Tonight I watched The Visitor, starring Richard Jenkins, and once again I was struck that McCarthy has a rare director's talent - as with Wes Anderson, no matter what the topic of the movie, there is something indefinably Tom McCarthy about it. Perhaps it's the degree of understatement; or his refusal to pander to stereotypes. 

The Visitor is about a late middle-aged academic suffering from ennui; he hasn't written anything original or taught anything original, indeed, thought anything original, for years. He is forced to head back to New York from Connecticut when the co-author (for which, read, real author - the Jenkins character merely put his name to it to give it gravitas) of a paper goes sick, so Jenkins has to go to a conference to present it.
Turning up at his apartment in New York (academics in the US are clearly better paid than they are in the UK) he finds a couple living there. They have been scammed by a fake landlord.
Jenkins lets the couple stay, and gradually comes alive again. 
But then the husband is picked up by police for jumping a ticket barrier (he didn't) and is discovered to be an "illegal". Jenkins is thrust into an underworld of New York that he has never before seen.
As the critics observed, it would be easy for a director to fall into sentimentality and stereotypical liberal masochism. But somehow he avoids it. In a way, a sad film is uplifting, perhaps because Jenkins is, in a very small way, redeemed. One man, at least, was saved.

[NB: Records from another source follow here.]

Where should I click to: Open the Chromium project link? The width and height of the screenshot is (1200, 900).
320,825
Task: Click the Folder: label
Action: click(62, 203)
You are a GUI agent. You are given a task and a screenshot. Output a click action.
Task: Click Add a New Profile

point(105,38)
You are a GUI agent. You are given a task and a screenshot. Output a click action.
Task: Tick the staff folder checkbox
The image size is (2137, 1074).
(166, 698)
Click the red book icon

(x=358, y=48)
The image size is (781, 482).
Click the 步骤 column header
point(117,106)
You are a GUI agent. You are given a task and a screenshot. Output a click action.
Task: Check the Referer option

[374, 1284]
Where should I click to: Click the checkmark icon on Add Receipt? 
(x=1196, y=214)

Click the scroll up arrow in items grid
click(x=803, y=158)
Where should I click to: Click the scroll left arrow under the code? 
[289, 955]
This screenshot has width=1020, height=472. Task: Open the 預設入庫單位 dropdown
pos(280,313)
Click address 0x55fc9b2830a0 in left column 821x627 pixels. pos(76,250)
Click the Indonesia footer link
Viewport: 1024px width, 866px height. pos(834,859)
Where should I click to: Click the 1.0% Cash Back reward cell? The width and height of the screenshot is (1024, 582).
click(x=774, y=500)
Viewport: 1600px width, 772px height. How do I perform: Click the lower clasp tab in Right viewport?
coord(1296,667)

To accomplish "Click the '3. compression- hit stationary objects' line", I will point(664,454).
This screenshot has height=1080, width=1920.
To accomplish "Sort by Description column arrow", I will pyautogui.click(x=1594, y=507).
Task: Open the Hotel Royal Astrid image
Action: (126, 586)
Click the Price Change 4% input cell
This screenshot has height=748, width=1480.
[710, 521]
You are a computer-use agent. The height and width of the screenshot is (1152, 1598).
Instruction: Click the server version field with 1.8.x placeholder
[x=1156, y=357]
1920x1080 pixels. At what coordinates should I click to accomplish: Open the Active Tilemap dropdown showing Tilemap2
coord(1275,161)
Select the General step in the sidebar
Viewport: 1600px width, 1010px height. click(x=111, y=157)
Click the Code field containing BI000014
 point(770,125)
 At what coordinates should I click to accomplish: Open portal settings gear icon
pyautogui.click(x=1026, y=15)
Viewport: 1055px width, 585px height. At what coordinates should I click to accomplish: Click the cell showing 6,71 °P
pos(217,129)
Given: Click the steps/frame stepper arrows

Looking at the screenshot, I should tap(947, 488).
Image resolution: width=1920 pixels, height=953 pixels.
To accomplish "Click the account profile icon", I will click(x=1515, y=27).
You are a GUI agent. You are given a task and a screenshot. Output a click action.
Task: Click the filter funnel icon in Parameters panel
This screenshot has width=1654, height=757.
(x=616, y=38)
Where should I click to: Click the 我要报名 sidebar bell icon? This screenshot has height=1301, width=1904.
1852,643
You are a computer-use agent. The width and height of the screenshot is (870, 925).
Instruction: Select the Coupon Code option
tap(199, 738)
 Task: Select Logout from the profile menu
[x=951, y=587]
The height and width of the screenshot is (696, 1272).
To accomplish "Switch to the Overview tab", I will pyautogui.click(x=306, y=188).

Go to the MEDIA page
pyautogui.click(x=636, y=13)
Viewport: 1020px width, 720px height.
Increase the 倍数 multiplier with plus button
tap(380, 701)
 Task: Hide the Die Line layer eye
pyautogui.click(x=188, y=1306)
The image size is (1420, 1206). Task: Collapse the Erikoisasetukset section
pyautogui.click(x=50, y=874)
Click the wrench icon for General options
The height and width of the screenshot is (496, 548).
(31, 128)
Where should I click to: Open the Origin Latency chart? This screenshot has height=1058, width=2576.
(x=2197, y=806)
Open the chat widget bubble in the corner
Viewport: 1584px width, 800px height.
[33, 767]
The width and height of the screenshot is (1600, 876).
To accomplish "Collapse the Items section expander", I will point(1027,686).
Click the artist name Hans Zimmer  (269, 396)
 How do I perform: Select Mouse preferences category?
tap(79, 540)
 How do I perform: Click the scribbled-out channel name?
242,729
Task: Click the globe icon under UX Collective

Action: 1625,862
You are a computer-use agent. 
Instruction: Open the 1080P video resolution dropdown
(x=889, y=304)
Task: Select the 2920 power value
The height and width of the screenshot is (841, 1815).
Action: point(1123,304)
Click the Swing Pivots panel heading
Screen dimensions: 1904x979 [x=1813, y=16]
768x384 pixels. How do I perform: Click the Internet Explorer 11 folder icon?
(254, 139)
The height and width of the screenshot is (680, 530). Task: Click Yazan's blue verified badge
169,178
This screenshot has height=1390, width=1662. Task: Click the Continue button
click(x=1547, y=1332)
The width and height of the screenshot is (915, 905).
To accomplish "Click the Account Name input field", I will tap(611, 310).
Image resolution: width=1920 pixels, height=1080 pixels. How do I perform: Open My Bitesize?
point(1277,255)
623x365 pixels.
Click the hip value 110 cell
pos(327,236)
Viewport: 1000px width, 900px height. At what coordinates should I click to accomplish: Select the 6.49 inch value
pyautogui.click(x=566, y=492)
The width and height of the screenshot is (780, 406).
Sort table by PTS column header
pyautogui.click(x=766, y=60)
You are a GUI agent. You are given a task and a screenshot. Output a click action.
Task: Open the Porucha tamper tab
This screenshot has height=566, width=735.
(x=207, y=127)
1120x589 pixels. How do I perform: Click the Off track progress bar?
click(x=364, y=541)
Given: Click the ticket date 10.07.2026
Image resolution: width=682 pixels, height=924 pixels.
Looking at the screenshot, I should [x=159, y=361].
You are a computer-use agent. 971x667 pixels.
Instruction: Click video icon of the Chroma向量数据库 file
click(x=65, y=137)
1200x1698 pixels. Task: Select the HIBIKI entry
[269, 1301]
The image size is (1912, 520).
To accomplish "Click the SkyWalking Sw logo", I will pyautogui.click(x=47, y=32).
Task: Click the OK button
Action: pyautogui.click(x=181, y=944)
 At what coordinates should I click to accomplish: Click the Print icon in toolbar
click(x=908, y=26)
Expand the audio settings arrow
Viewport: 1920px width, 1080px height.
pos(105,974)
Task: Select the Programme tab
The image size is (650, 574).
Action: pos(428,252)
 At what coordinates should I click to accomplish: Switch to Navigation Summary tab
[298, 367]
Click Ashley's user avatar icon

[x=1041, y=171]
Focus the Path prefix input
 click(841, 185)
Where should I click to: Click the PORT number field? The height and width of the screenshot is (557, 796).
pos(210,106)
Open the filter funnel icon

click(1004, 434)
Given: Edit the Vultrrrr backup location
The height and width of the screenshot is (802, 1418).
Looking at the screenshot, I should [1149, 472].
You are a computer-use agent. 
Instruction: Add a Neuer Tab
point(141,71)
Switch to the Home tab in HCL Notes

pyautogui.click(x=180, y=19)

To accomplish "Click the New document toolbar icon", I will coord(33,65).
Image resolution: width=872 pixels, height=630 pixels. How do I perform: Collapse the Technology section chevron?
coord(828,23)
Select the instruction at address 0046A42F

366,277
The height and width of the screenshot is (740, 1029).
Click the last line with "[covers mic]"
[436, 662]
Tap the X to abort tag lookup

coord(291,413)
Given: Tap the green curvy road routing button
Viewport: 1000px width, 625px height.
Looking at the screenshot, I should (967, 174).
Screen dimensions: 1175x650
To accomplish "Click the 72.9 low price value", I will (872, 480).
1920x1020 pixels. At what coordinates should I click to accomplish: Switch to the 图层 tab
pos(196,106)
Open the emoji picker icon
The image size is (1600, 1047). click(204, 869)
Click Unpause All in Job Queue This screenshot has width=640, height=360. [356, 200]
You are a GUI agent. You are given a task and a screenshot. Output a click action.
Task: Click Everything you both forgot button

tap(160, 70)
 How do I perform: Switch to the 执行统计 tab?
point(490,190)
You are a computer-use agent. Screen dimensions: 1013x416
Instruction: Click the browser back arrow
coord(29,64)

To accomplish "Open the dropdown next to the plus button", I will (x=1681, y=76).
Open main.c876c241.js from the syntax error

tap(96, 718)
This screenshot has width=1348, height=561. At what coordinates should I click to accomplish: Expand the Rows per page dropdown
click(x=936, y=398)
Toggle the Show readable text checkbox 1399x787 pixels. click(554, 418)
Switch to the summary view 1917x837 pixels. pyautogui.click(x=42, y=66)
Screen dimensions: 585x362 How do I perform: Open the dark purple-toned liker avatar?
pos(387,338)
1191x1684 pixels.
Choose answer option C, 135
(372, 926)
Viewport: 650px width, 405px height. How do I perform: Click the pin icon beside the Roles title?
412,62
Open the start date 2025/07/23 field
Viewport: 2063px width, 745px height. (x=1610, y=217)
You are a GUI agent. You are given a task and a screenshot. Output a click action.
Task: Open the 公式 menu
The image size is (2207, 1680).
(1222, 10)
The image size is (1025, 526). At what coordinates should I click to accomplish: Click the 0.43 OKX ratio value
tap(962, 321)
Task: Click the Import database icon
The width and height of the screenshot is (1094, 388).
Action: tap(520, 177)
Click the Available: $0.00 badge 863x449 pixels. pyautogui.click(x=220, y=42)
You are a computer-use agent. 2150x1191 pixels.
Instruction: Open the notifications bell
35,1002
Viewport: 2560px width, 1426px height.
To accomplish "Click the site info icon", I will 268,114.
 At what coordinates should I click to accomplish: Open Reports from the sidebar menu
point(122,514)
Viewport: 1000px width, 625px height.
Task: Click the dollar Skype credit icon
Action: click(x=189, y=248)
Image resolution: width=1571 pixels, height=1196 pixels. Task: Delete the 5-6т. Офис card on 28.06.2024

Win Win, starring Giamatti, covers somewhat similar psychological ground, but the subject matter is completely different. But the key to the success is that McCarthy somehow gives the viewer hope. Even in a shit world, with imperfect people who sometimes do dishonest things, there is an undercurrent of decency. Through it all, keep the faith, and make the best of the small pluses.
 
Oh, and small minor factoid. McCarthy has also been an actor, and he played the ambitious journalist Scott Templeton in the final series of The Wire - the guy who ends up winning a Pulitzer for a story that was, at base, a fake.